### Required action
Rewrite everything in the quantum game theory text below, from "Quantum game theory" down to "like quantum computing.", changing "initial states" to "starting states" wherever it occurs.

### Selected text

Quantum game theory is an extension of classical game theory to the quantum domain. It differs from classical game theory in three primary ways:
Superposed initial states,
Quantum entanglement of initial states,
Superposition of strategies to be used on the initial states.

This theory is based on the physics of information much like quantum computing.

History 
In 1999, a professor in the math department at the University of California at San Diego named David A. Meyer first published Quantum Strategies which details a quantum version of the classical game theory game, matching pennies. In the quantum version, players are allowed access to quantum signals through the phenomenon of quantum entanglement.

Superposed initial states 
The information transfer that occurs during a game can be viewed as a physical process.
In the simplest case of a classical game between two players with two strategies each, both the players can use a bit (a '0' or a '1') to convey their choice of strategy. A popular example of such a game is the prisoners' dilemma, where each of the convicts can either cooperate or defect: withholding knowledge or revealing that the other committed the crime. In the quantum version of the game, the bit is replaced by the qubit, which is a quantum superposition of two or more base states. In the case of a two-strategy game this can be physically implemented by the use of an entity like the electron which has a superposed spin state, with the base states being +1/2 (plus half) and −1/2 (minus half). Each of the spin states can be used to represent each of the two strategies available to the players. When a measurement is made on the electron, it collapses to one of the base states, thus conveying the strategy used by the player.

Entangled initial states 
The set of qubits which are initially provided to each of the players (to be used to convey their choice of strategy) may be entangled. For instance, an entangled pair of qubits implies that an operation performed on one of the qubits, affects the other qubit as well, thus altering the expected pay-offs of the game.

Superposition of strategies to be used on initial states 
The job of a player in a game is to choose a strategy. In terms of bits this means that the player has to choose between 'flipping' the bit to its opposite state or leaving its current state untouched. When extended to the quantum domain this implies that the player can rotate the qubit to a new state, thus changing the probability amplitudes of each of the base states. Such operations on the qubits are required to be unitary transformations on the initial state of the qubit. This is different from the classical procedure which chooses the strategies with some statistical probabilities.

Multiplayer games 
Introducing quantum information into multiplayer games allows a new type of "equilibrium strategy" which is not found in traditional games. The entanglement of players' choices can have the effect of a contract by preventing players from profiting from other player's betrayal.

### Data below
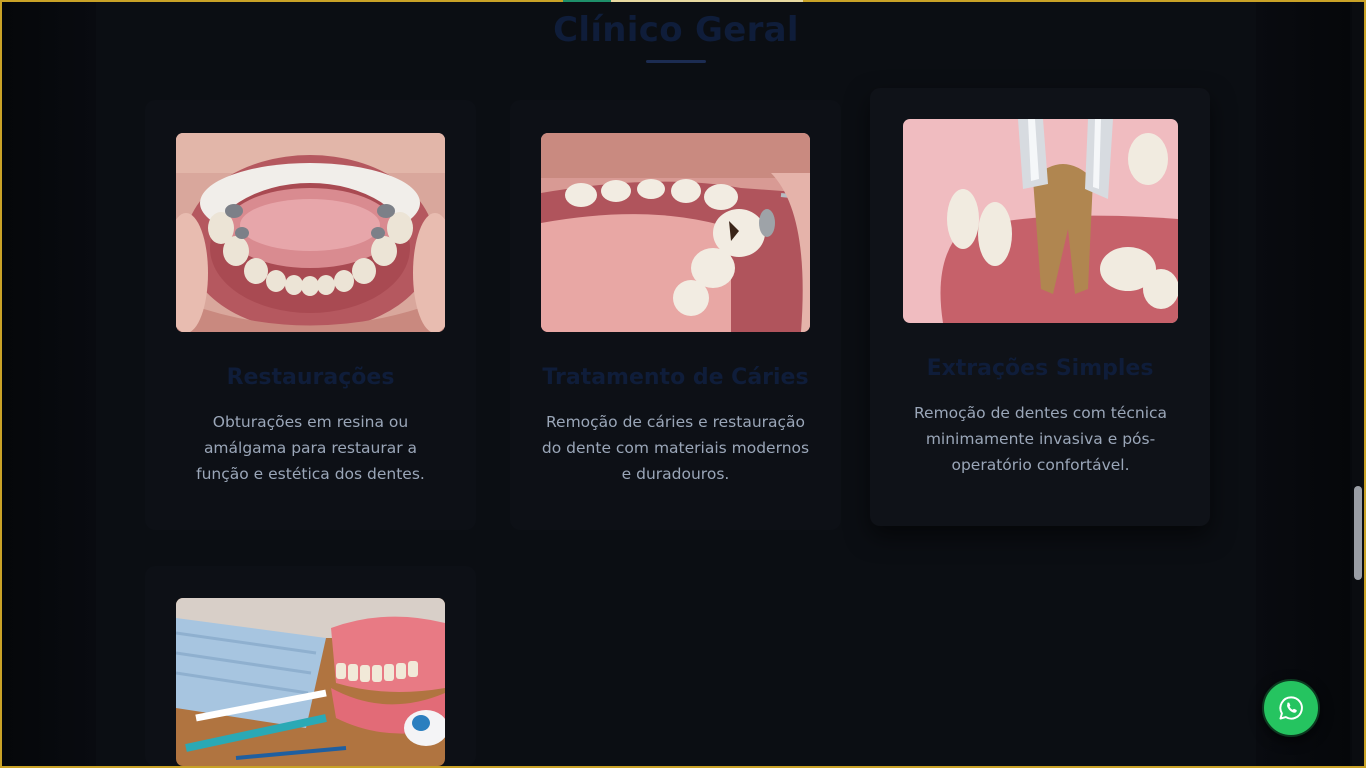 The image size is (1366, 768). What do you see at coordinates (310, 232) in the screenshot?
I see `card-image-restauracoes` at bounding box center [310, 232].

### Answer box
Quantum game theory is an extension of classical game theory to the quantum domain. It differs from classical game theory in three primary ways:
Superposed starting states,
Quantum entanglement of starting states,
Superposition of strategies to be used on the starting states.

This theory is based on the physics of information much like quantum computing.